Mengen sind ein relativer Begriff. Möglicherweise kommen die täglichen 65.000 Datensätze aus einem System mit einem Hauch an professioneller Gestaltung. Dann könnte es einen Timestamp auf Datensatzänderung geben. Dann müsste man nicht jedes Feld vergleichen, sondern könnte Datensätze mit gleichem Schlüssel, aber unterschiedlichen Timestamp aktualisieren, und dann gleich alle Felder.

Daher: Man könnte doch mal fragen, ob so etwas existiert (oder einzurichten geht).

Zum Neuanfügen bzw. Löschen eignen sich Inkonsistenzabfragen als Basis.

Eine Frage wäre auch, ob sich in der Quelltabelle Schlüssel oder Felder, die als Schlüssel verwendbar sind, befinden. Daran schließt sich auch die Frage an, wie man durch Trennung der Felder in drei Tabellen auf funktionierende(?) Beziehungen zwischen diesen Tabellen kommt. Die letzte Frage interessiert mich besonders.

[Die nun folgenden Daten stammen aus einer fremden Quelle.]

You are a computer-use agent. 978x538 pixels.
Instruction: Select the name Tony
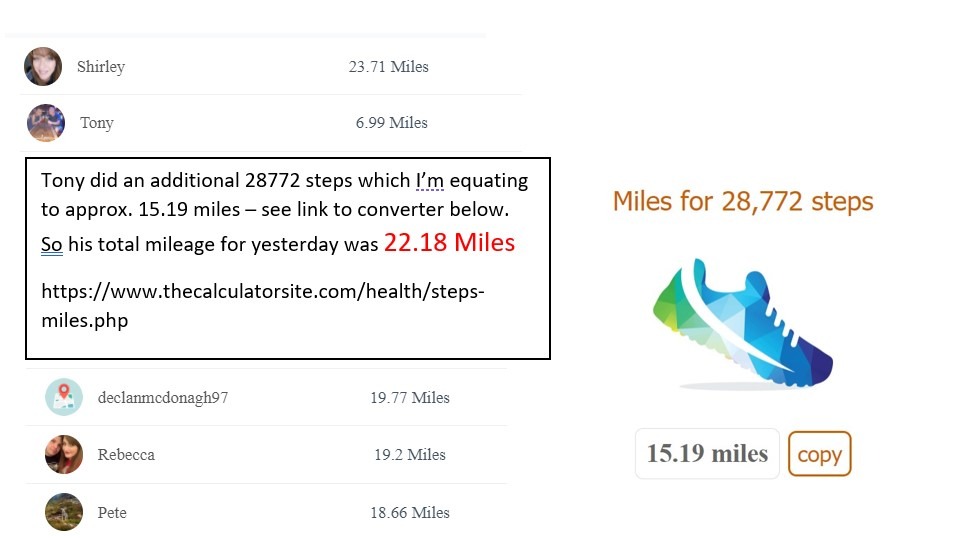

Und zum Schluss: Warum muss ich an das (hier klicken (http://www.ms-office-forum.net/forum/showthread.php?t=270009)) denken, wenn ich über den Gesamtprozess nachdenke?

ebs17
29.04.2011, 08:33
Ich habe gerade noch einmal nachgelesen: So neu sind die oben gegebenen Hinweise bezüglich
- Trennung der DB in Frontend und Backend (hier klicken (http://www.donkarl.com?FAQ1.35)),
- Komprimieren des Backends,
- Auslagern umfangreicher temporärer Dinge in ein eigenes Backend,
- differenziertes Aktualisieren als Alternative zum kompletten Ersetzen
nicht, siehe Acc2003 - TXT-Datei automatisiert importieren und ff.